Originally posted here.
Mark Batterson wrote, “If you don’t control your calendar, your calendar will control you.”
Alan Lakein said, “Time is life. It is irreversible and irreplaceable. To waste your time is to waste your life, but to master your time is to master your life and make the most of it.”
Scott Peck is credited with saying, “Until you value yourself, you will not value your time. Until you value your time, you will not do anything with it.”
And I’ve heard a hundred preachers say, “Show me your checkbook and your calendar, and I’ll tell you what you value.”
I agree with all these statements. Leaders who don’t have control of their calendars will constantly be spinning out in the dirt without making much progress.

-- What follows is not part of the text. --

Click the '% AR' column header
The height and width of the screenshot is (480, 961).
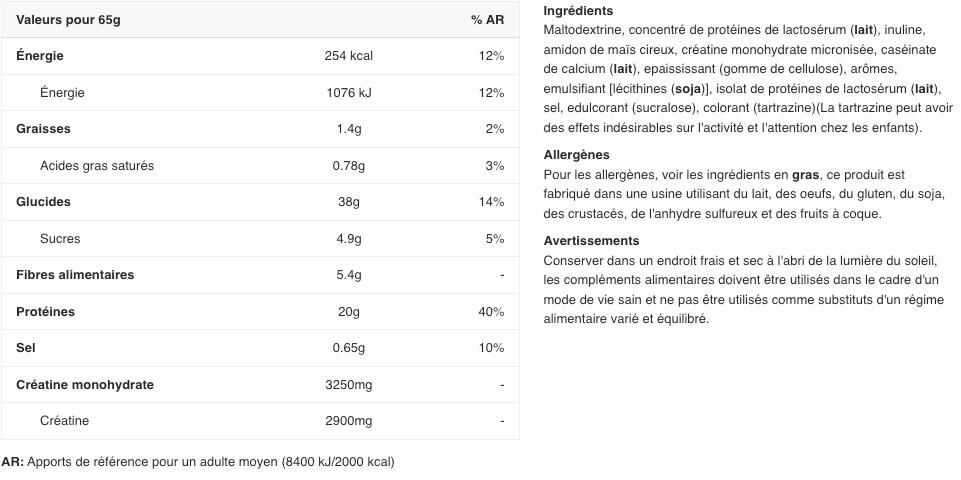click(487, 20)
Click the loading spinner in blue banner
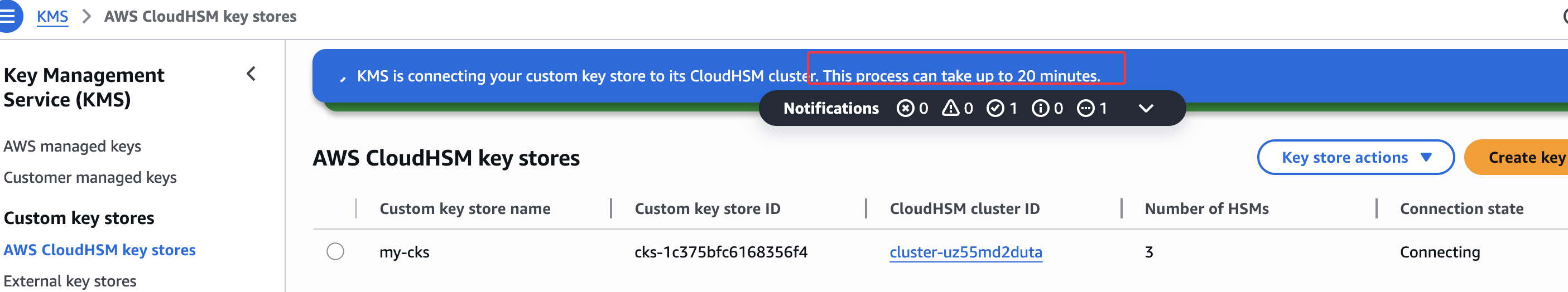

Life will seem frantic and hurried, yet it will be difficult to pinpoint what they are actually getting done.
I’m not the king of time management, but I do live and die by my calendar. Everything that is important in my life goes on my calendar.
Here are six principles that help me:
1. Put priority items on your calendar first.

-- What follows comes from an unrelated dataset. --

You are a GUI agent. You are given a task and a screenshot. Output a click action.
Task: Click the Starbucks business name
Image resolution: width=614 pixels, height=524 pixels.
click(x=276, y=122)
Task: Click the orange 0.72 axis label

Perhaps you’ve seen the illustration where the presenter tries to fill a jar with a combination of big rocks and little rocks. If the presenter fills the jar with the little rocks first, he is not able to fit very many big rocks in the jar. However, if he fills it with all the big rocks first, then he can add many of the little rocks in and around the big rocks.
The analogy breaks down if you go very far with it, but the foundation is true.
You must put priority things (e.g., time with your spouse and kids, vacation, strategic planning, and vision time) on the calendar first.
Otherwise you’ll never find time for those priorities.
2. Stack your meetings.
If it’s within your control, try to schedule all your meetings on the same day or two each week.
I knew I wouldn’t get much productive work done on those days, but I was going to have some great conversations, help move the ball down the field on some projects, and keep my staff moving forward because of our connections.
Stacking your meetings will keep you from getting bitter about meetings ruling your life, and it will leave you with a couple of days where your schedule is relatively open.